Rows are first serialized to CSV using PostgreSQL's built-in COPY mechanism, then pgduck_server reads that CSV and writes it out as Parquet to object storage. This avoids implementing a Parquet writer inside PostgreSQL and leverages DuckDB's efficient columnar engine for the conversion.
Extension	Role
pg_extension_base	Foundation for all extensions. Provides background workers, library preloading, extension control file parsing, PG version compatibility shims.
pg_map	Generic key-value map type generator for semi-structured data in PostgreSQL.
pg_extension_updater	Automatically updates installed extensions on startup.
pg_lake_engine	Shared module across all pg_lake extensions. Houses the pgduck client (`pgduck/client.c`), query rewriting, type mapping between PG and DuckDB, read/write data generation, CSV/Parquet/JSON handling, S3/GCS utilities, and the utility hook infrastructure.
pg_lake_iceberg	Full Iceberg v2 specification implementation. Manages table metadata, snapshots, manifests, manifest entries, data files, schemas, and partitioning — all serialized via Avro. Supports object store catalog and REST catalog.
pg_lake_table	Foreign Data Wrapper (FDW) that exposes data lake files and Iceberg tables as PostgreSQL foreign tables. Implements the full FDW API (scan, insert, update, delete), DDL handling (`CREATE TABLE ... USING iceberg`), full query pushdown via a custom planner hook, snapshot management, file pruning, and transaction hooks for Iceberg metadata commits. Also provides a placeholder table access method (`pg_lake_iceberg`) for `CREATE TABLE ... USING` syntax.
pg_lake_copy	Extends PostgreSQL's `COPY` command to import/export data to data lake file formats.
pg_lake	Meta-extension. Installing it with `CASCADE` installs all required extensions.
pg_lake_spatial	Optional. Adds geospatial file format support (GeoParquet). Requires PostGIS.
Directory	Purpose
`pgduck/`	Client connection to pgduck_server (`client.c`), query rewriting (`rewrite_query.c`), read/write query generation (`read_data.c`, `write_data.c`), DuckDB type mapping (`type.c`), data serialization, and shippable function/operator lists.
`parquet/`	Parquet schema field mapping and GeoParquet support.
`csv/`, `json/`	Format-specific options and readers.
`copy/`	Remote copy query generation.
`cleanup/`	Deletion queue and in-progress file tracking.

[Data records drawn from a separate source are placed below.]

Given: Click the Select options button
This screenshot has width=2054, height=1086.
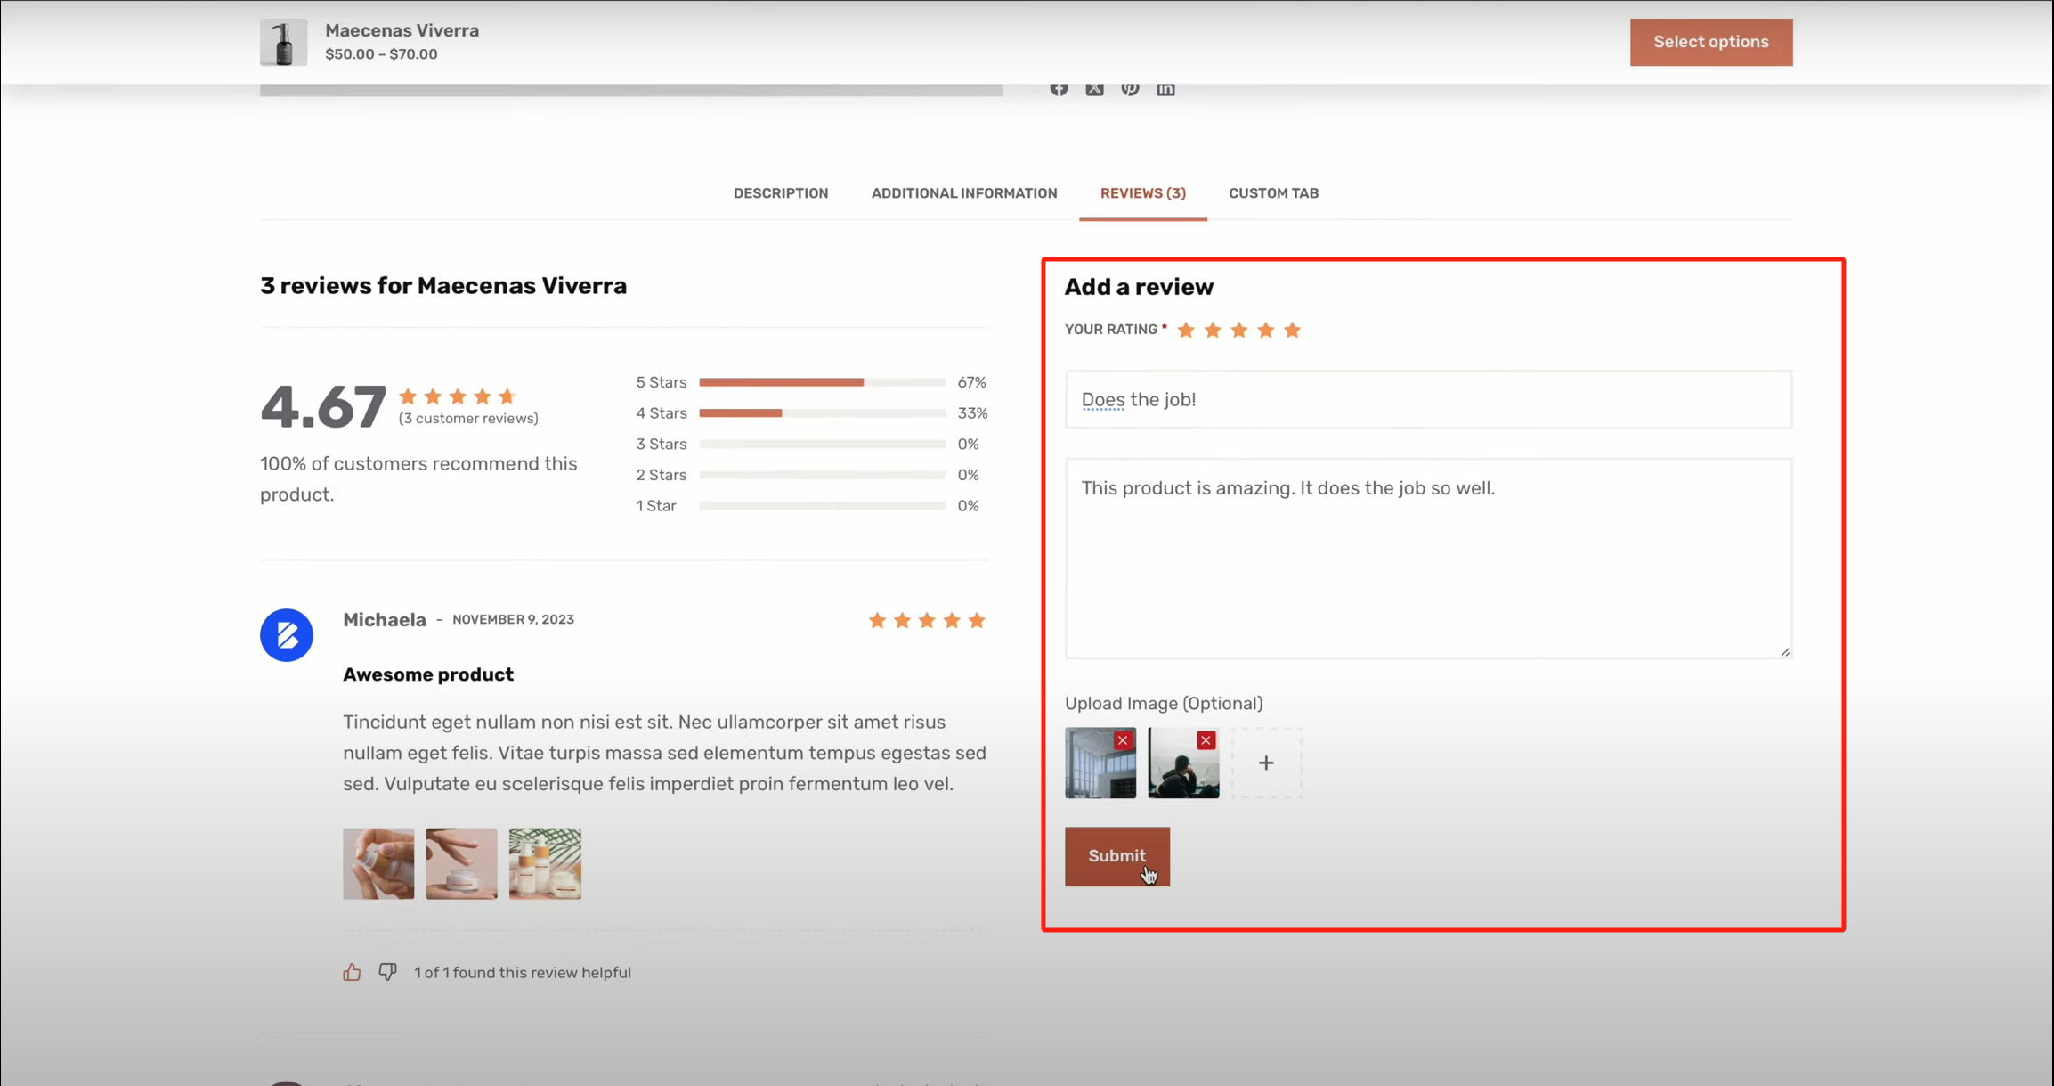Looking at the screenshot, I should pyautogui.click(x=1710, y=42).
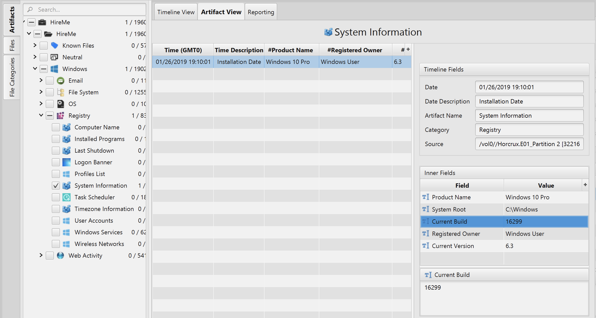The height and width of the screenshot is (318, 596).
Task: Click the OS disk icon
Action: tap(61, 104)
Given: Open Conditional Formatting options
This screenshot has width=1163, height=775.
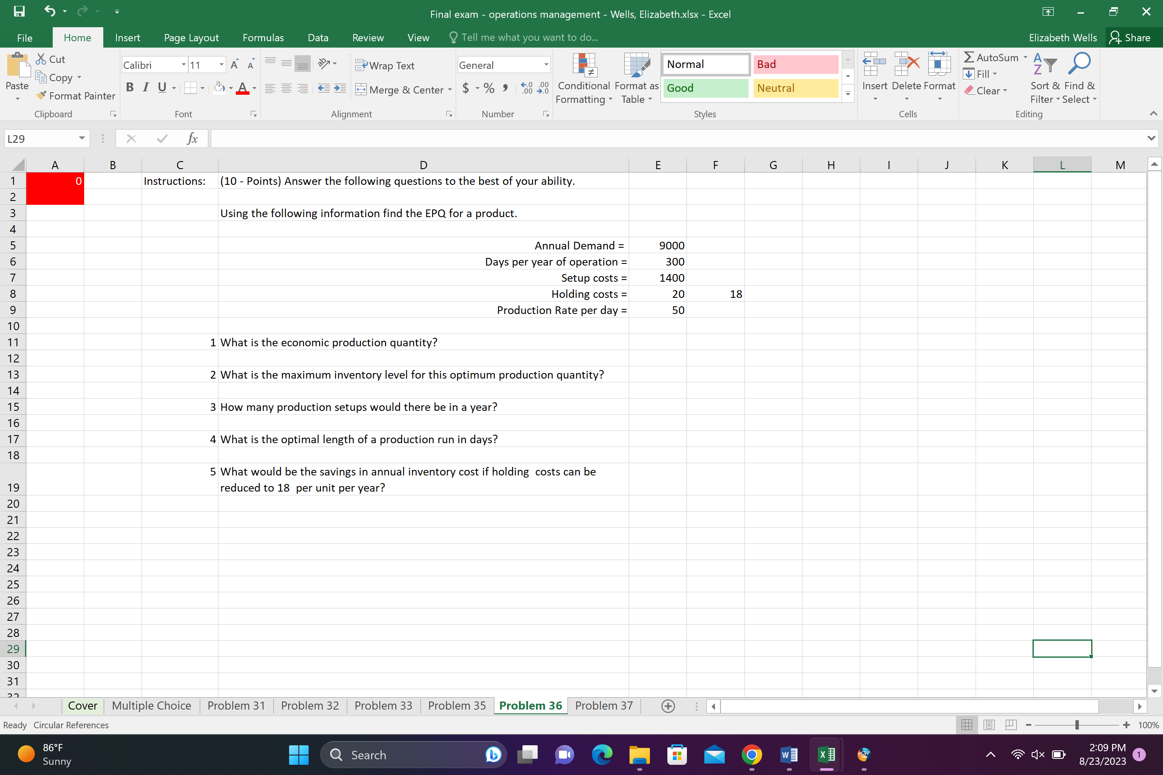Looking at the screenshot, I should [x=584, y=77].
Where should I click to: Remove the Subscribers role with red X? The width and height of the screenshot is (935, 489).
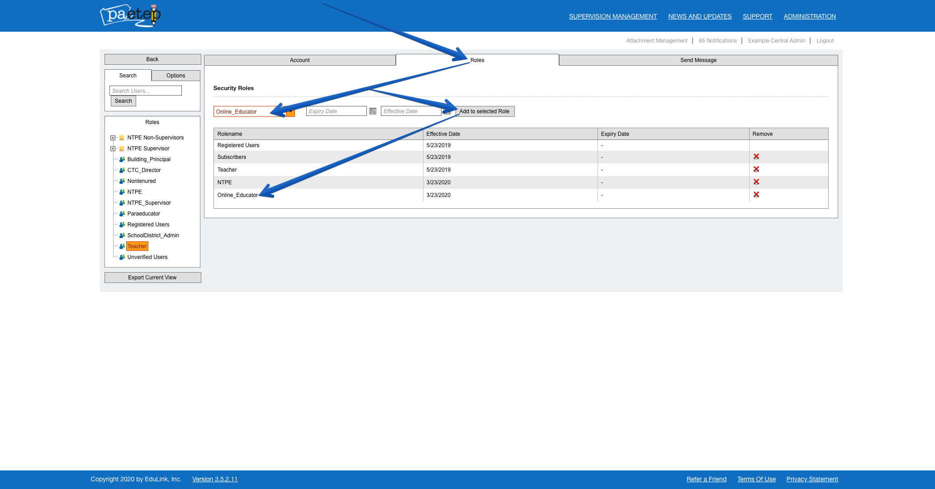point(756,157)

`storage/`	Local storage utilities.
`ddl/`	Utility hook for DDL interception.
`extensions/`	Per-extension version and dependency metadata.
Directory	Purpose
`fdw/`	FDW callback implementations (`pg_lake_table.c`), snapshot management (`snapshot.c`), query deparsing, data file pruning, partitioning, writable table support, row ID management, and position delete handling.
`planner/`	Full query pushdown via planner hook (`query_pushdown.c`), insert-select optimization, and EXPLAIN support.
`ddl/`	`CREATE TABLE` (both `CREATE FOREIGN TABLE` and `CREATE TABLE ... USING iceberg`), `ALTER TABLE`, `DROP TABLE`, `VACUUM`.
`transaction/`	Iceberg metadata change tracking within PG transactions (`track_iceberg_metadata_changes.c`) and transaction commit/abort hooks (`transaction_hooks.c`).
`access_method/`	Placeholder table access method for `USING iceberg` syntax.
`duckdb/`	Query transformation from PG parse tree to DuckDB-compatible SQL.
Directory	Purpose
`iceberg/api/`	Core Iceberg data structures: `table_metadata.c`, `snapshot.c`, `manifest.c`, `manifest_list.c`, `manifest_entry.c`, `datafile.c`, `table_schema.c`.
`iceberg/`	Catalog management (`catalog.c`), metadata read/write, partitioning, manifest merge, and Iceberg type serialization (binary and JSON).
`avro/`	Avro reader/writer for serializing Iceberg metadata files.
`rest_catalog/`	REST catalog API client.
`object_store_catalog/`	Object store (filesystem-style) catalog.
`http/`	HTTP client for REST catalog communication.